Microsoft Dynamics GP
Liberty's accounting system. Marketing Central will push approved claims to GP for AP processing (ACH disbursement), and GP will push payment confirmation back to Marketing Central to close the claims loop. Marketing Central owns the fund balance ledger; GP is the downstream accounting record.
FranConnect / LRC
The intranet (Liberty Resource Center) used by franchisees and corporate staff to access all their business tools. Marketing Central will be accessible from the LRC. FranConnect data may supplement the Admin System for certain attributes not available via the Admin API.
Microsoft Entra ID / Active Directory
Corporate users are authenticated via Entra ID (formerly Azure AD), Liberty's existing enterprise identity provider. Franchise and vendor users will authenticate via Entra External ID — the B2B/B2C extension of the same platform. Role assignments live in Entra App Roles, scoped to Liberty's existing tenant.
Current Platform Pain Points
The current Ansira-built platform has four pain points that Liberty has specifically identified and that Marketing Central is designed to fix:
Manual Data Sync
Daily flat-file uploads are required to keep location, admin, and user-to-office mapping current.

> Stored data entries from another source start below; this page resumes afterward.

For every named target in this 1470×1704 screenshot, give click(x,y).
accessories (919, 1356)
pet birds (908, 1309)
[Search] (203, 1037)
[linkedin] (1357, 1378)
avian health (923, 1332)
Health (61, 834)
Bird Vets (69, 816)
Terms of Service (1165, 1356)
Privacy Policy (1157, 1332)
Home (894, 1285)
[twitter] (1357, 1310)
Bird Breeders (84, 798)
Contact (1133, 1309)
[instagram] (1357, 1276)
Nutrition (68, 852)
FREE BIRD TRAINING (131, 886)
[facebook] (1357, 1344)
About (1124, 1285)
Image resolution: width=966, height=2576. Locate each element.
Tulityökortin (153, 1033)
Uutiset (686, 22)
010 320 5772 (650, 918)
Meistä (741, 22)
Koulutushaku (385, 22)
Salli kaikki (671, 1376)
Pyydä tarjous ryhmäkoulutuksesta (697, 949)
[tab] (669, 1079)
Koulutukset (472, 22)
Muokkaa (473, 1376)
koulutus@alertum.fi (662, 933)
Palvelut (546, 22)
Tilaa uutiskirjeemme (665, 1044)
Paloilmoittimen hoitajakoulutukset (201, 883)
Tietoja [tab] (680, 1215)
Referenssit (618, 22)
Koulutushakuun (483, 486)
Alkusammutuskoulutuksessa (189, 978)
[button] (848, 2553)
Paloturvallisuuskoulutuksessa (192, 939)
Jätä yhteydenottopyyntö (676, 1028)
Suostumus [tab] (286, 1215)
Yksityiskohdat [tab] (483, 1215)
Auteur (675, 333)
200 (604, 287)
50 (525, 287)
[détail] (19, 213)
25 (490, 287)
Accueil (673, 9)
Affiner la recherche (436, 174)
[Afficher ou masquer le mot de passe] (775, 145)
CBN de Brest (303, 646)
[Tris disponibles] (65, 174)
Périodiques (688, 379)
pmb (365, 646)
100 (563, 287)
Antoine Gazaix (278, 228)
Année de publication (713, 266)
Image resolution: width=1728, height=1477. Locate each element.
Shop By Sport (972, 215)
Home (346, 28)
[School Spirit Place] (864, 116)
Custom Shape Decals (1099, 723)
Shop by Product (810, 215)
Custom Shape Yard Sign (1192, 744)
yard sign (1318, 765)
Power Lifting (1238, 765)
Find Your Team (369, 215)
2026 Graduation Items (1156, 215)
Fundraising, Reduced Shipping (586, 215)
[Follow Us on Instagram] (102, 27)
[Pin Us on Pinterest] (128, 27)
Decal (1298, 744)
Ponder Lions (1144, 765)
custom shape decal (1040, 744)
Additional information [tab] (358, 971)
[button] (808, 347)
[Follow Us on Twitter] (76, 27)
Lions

Any lag in these uploads creates stale data in the platform, resulting in franchisees seeing wrong information or being locked out of content they're entitled to.
Broken Order Tracking
Vendors fail to update order statuses reliably in the current platform, leaving franchisees unable to track shipments. There is no vendor API telemetry — status updates are manual and inconsistent.
Rigid Admin Roles
A single admin role grants excessive permissions, making it impossible to give corporate teams view-only reporting access without also granting them access to fund controls and operational actions they shouldn't have.
Design Builder Failures
The current design tool is Chrome-only, provides no live preview, and produces print output with font and alignment drift from what the franchisee saw on screen. This is the most-cited usability complaint and a source of significant support volume.